WORK INSTRUCTIONS —
Reproduce all records below exactly.

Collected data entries
Segment Open
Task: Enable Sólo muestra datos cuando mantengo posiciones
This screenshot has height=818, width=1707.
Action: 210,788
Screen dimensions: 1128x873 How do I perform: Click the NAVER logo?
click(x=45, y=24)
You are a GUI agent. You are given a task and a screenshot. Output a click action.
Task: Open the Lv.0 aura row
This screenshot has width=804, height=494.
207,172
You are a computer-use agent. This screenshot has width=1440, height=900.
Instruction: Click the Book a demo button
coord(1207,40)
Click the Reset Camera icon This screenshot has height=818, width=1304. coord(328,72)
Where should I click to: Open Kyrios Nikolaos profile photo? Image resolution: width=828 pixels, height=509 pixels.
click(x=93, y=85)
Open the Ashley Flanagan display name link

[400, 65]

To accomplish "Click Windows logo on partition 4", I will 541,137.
Segment Closed
EXPECTED ANSWER —
Task: Enable Sólo muestra datos cuando mantengo posiciones
This screenshot has height=818, width=1707.
Action: 210,788
Screen dimensions: 1128x873 How do I perform: Click the NAVER logo?
click(x=45, y=24)
You are a GUI agent. You are given a task and a screenshot. Output a click action.
Task: Open the Lv.0 aura row
This screenshot has width=804, height=494.
207,172
You are a computer-use agent. This screenshot has width=1440, height=900.
Instruction: Click the Book a demo button
coord(1207,40)
Click the Reset Camera icon This screenshot has height=818, width=1304. coord(328,72)
Where should I click to: Open Kyrios Nikolaos profile photo? Image resolution: width=828 pixels, height=509 pixels.
click(x=93, y=85)
Open the Ashley Flanagan display name link

[400, 65]

To accomplish "Click Windows logo on partition 4", I will 541,137.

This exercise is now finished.